Even more troubling is my mom is still alive, still with us in a very limited capacity. She doesn’t realize what is happening to her home, that we are gathering at their house in Gahanna this weekend with Jim’s son and daughter to sift through their belongings and decide who takes what and what gets donated or simply thrown out. Mom has no use for any of it anymore — which brings its own heartbreak for us — even though we stocked her room at the nursing home with items we thought might have meaning for her.
What do I choose? Every single item means something in one way or another. The cuckoo clock my brother, Mike, brought home to my mom when he was stationed in Germany … the one that lulled me to sleep every night as a child with its ticking? The creepy monk painting that my brother, Scott, and I joked about incessantly? The items my mom collected when she visited me and my family in France or The Netherlands or Finland or South Korea? Or what about the ugly porcelain pekingese that left me dumbfounded why she ever had it in the first place? There are a lot of those items, some of them came from my grandmother’s home when mom and my aunt Lynda had to clear her house upon her own bout with Alzheimer’s.

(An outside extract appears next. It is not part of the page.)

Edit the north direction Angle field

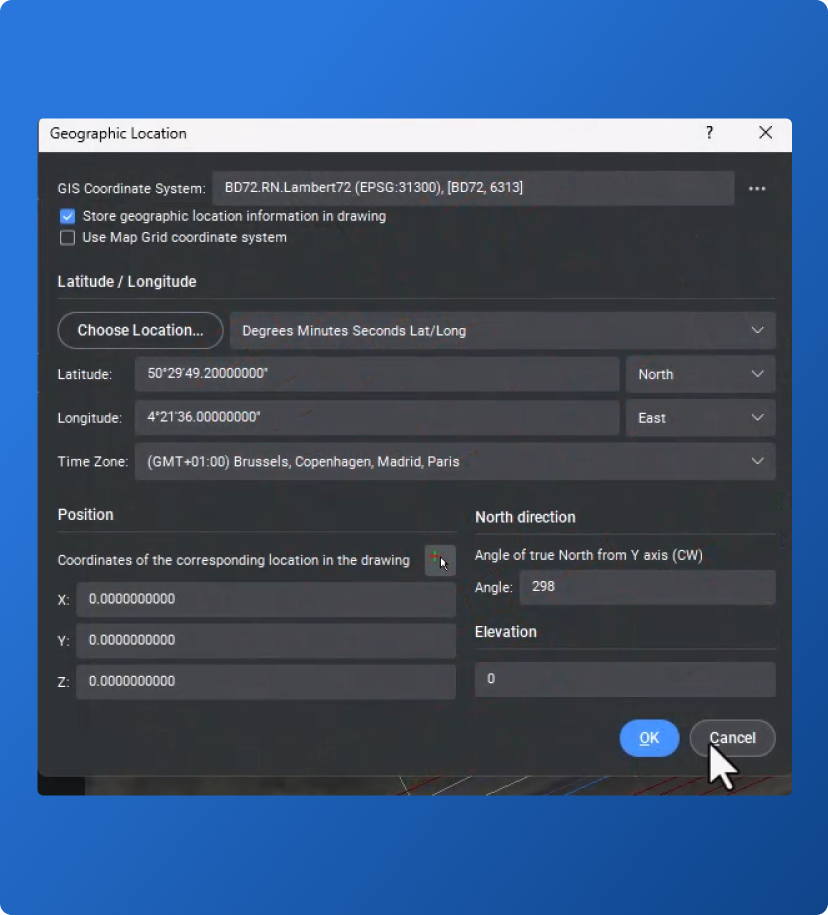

It’s just things, I tell myself. Collect treasures in heaven and not of Earth, the Bible says, and that’s kind of how I generally feel about stuff. I have removed most of the clutter in my own life, and not just metaphorically. But, the memories are another story. They are harder to release, and most of those items in their home seem to encapsulate each and every memory, so I don’t really want to let go of any of the stuff.
So off I go with brothers Mike and Scott
… heart heavy
… memories alive and sweet and tormenting.